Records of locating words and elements
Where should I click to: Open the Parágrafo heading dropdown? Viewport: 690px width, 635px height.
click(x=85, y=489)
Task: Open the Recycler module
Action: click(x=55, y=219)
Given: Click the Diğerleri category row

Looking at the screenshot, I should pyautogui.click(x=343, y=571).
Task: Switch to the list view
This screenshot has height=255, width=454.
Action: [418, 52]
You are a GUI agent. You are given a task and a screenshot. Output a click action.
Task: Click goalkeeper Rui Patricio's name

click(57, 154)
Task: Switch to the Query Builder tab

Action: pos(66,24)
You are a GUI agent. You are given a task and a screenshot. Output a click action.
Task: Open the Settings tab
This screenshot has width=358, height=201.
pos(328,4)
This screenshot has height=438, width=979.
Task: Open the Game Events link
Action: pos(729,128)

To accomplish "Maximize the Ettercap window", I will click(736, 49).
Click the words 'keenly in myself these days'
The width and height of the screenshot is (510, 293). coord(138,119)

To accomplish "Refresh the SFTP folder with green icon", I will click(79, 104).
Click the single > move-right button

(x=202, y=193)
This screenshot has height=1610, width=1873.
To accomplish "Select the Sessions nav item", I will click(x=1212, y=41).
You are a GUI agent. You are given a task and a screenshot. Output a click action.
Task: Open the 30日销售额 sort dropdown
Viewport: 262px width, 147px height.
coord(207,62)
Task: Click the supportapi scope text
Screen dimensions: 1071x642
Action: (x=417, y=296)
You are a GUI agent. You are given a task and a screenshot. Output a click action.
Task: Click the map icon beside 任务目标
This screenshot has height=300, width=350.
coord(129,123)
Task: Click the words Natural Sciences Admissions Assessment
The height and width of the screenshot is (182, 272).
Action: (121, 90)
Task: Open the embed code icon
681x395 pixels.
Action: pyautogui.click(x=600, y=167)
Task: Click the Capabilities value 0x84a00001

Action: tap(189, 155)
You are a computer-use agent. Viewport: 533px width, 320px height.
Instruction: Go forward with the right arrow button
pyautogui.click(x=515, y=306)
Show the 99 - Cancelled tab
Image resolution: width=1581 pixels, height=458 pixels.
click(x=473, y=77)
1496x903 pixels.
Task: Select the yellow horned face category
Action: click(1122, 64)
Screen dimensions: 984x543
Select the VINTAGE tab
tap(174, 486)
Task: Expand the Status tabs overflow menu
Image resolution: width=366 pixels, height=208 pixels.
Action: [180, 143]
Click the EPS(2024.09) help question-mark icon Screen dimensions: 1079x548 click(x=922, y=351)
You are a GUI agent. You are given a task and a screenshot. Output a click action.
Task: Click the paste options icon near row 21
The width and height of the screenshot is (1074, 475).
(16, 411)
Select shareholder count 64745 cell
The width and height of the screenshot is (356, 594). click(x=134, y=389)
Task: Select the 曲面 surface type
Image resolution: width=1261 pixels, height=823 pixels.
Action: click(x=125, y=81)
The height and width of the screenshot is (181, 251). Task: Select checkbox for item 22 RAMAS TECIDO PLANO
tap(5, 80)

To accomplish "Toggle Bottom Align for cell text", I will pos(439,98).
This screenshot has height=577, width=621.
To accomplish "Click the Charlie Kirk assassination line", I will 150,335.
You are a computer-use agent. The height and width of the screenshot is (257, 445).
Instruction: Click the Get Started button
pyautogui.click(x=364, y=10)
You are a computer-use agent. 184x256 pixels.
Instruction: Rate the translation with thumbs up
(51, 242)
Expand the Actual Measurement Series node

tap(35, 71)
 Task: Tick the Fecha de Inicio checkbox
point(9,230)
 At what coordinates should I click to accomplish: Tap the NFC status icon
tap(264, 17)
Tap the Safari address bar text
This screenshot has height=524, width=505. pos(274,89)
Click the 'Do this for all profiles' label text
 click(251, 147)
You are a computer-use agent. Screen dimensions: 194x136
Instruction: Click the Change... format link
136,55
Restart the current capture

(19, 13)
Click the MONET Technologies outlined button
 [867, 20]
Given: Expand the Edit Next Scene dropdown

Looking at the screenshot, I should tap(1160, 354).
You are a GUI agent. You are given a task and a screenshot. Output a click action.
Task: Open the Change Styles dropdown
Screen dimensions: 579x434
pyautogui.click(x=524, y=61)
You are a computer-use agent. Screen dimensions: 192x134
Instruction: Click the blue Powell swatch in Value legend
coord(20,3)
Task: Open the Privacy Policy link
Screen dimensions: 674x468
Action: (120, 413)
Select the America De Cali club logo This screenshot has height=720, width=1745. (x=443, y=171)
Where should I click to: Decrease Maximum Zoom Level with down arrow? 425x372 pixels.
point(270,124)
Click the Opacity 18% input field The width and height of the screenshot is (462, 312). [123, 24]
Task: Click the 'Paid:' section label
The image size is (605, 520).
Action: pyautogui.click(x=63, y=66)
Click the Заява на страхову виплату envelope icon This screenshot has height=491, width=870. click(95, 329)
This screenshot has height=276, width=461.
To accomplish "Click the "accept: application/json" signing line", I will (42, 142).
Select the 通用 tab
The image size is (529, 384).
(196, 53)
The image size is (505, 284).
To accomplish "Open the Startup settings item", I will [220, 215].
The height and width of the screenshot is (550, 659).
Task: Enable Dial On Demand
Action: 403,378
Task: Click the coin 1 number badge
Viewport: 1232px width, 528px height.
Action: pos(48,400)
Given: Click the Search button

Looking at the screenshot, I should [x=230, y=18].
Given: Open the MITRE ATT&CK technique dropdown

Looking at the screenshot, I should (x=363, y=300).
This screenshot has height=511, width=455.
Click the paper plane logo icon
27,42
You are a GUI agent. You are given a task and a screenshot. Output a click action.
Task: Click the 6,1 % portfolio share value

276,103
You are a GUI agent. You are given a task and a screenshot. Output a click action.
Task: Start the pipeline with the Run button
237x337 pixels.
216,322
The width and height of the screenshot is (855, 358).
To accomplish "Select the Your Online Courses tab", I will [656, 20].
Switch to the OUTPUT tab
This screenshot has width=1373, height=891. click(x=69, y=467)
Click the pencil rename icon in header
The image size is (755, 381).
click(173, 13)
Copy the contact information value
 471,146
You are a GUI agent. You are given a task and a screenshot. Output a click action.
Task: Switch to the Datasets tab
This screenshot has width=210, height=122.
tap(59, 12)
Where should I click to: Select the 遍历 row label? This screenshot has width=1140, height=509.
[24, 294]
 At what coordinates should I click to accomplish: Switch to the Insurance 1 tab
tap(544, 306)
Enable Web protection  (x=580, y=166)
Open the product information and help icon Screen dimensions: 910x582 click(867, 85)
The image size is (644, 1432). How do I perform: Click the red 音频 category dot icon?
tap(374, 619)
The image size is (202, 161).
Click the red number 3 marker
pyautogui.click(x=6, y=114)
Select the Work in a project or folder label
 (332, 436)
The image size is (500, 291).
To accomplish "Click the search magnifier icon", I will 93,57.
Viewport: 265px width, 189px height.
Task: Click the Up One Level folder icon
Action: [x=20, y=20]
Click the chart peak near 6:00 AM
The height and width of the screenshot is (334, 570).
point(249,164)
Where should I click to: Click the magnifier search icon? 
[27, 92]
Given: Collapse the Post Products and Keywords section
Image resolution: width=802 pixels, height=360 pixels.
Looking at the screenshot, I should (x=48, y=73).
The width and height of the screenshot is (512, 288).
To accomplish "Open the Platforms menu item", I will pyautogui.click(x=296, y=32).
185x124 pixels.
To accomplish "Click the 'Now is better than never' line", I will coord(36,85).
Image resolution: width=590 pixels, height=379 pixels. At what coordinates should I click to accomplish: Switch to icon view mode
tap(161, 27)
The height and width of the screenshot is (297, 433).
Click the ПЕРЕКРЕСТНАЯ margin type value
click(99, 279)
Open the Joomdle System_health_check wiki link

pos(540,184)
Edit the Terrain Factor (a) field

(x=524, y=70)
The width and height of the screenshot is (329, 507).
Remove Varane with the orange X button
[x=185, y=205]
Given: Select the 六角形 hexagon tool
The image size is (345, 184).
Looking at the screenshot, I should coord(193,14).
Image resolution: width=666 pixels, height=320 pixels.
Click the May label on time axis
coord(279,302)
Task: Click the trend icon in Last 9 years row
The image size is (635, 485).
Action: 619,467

_Exercise goal_: Render the lines from the start of the rows through the line holding "Action: pos(66,24)", inclusive, as a JSON list of strings, one string per line. Omit blank lines.

_Worked solution_:
[
  "Where should I click to: Open the Parágrafo heading dropdown? Viewport: 690px width, 635px height.",
  "click(x=85, y=489)",
  "Task: Open the Recycler module",
  "Action: click(x=55, y=219)",
  "Given: Click the Diğerleri category row",
  "Looking at the screenshot, I should pyautogui.click(x=343, y=571).",
  "Task: Switch to the list view",
  "This screenshot has height=255, width=454.",
  "Action: [418, 52]",
  "You are a GUI agent. You are given a task and a screenshot. Output a click action.",
  "Task: Click goalkeeper Rui Patricio's name",
  "click(57, 154)",
  "Task: Switch to the Query Builder tab",
  "Action: pos(66,24)"
]